# Work to complete:
Find each line in the items below that contains the string "Orban", with case counting, and copy those lines.

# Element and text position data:

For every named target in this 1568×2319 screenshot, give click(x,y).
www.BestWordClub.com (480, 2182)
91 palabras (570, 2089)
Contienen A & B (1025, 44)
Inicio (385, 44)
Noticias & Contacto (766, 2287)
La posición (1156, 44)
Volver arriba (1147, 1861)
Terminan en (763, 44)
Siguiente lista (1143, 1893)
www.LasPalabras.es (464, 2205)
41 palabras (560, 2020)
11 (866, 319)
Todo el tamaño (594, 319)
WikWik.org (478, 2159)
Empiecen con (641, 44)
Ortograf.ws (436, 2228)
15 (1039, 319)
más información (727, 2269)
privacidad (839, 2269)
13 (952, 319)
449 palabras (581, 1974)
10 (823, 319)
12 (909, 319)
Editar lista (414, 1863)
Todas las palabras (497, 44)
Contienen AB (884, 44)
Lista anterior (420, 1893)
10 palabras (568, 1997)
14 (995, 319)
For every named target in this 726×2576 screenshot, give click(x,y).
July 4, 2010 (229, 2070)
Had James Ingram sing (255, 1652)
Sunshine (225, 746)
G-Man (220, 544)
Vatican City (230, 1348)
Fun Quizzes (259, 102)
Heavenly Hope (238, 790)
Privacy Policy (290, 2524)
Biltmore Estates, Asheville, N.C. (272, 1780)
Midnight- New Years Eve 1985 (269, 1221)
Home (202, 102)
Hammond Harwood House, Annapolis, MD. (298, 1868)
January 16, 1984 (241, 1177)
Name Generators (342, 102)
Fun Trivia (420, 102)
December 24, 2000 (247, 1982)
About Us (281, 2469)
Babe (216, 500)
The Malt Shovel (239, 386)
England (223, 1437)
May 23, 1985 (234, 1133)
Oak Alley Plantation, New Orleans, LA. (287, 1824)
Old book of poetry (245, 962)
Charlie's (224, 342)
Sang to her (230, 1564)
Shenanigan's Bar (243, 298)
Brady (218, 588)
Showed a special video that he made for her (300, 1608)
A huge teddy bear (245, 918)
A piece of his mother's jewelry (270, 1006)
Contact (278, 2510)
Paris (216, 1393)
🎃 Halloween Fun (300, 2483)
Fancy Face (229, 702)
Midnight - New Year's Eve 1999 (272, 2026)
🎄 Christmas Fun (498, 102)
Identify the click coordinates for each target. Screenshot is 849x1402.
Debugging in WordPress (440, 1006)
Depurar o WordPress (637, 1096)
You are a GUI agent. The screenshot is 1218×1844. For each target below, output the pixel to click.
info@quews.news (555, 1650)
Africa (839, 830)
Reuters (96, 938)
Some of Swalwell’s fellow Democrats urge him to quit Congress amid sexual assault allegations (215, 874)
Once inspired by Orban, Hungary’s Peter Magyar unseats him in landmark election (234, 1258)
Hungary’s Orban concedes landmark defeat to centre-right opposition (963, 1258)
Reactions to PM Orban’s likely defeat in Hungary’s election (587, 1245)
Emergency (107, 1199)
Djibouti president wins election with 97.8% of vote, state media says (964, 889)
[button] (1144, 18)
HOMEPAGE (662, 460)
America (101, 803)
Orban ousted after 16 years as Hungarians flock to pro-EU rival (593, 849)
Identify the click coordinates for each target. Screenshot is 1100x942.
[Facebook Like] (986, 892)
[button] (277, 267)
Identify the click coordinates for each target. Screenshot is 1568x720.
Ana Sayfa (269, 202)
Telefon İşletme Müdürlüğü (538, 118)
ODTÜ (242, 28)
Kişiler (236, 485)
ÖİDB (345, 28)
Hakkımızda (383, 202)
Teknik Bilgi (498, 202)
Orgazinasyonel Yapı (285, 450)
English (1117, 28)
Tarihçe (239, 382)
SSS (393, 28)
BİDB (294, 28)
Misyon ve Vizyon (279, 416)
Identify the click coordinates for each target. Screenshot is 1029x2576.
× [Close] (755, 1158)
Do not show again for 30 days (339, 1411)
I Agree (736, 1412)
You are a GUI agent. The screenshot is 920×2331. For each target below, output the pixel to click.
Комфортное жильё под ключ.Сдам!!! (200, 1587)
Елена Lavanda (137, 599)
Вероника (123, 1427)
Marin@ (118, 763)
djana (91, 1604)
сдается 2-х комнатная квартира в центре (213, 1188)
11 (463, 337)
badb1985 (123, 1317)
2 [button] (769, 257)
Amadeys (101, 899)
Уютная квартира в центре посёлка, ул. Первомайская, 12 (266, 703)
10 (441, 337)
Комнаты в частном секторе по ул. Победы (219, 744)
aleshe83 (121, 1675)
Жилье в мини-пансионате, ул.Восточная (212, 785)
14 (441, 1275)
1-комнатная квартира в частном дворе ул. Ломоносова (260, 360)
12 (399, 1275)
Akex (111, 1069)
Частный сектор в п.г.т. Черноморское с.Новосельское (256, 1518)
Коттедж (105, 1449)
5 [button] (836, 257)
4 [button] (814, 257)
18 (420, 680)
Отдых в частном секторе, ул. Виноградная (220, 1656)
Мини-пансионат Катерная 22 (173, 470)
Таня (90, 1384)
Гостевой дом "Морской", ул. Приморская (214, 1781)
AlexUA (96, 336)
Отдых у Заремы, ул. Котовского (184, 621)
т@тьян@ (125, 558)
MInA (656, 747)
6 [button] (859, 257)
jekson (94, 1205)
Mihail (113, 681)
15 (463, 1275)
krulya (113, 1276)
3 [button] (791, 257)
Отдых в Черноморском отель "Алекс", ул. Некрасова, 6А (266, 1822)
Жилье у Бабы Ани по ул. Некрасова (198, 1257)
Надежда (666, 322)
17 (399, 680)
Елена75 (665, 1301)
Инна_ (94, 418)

# Solution to the problem:
Once inspired by Orban, Hungary’s Peter Magyar unseats him in landmark election (234, 1258)
Hungary’s Orban concedes landmark defeat to centre-right opposition (963, 1258)
Reactions to PM Orban’s likely defeat in Hungary’s election (587, 1245)
Orban ousted after 16 years as Hungarians flock to pro-EU rival (593, 849)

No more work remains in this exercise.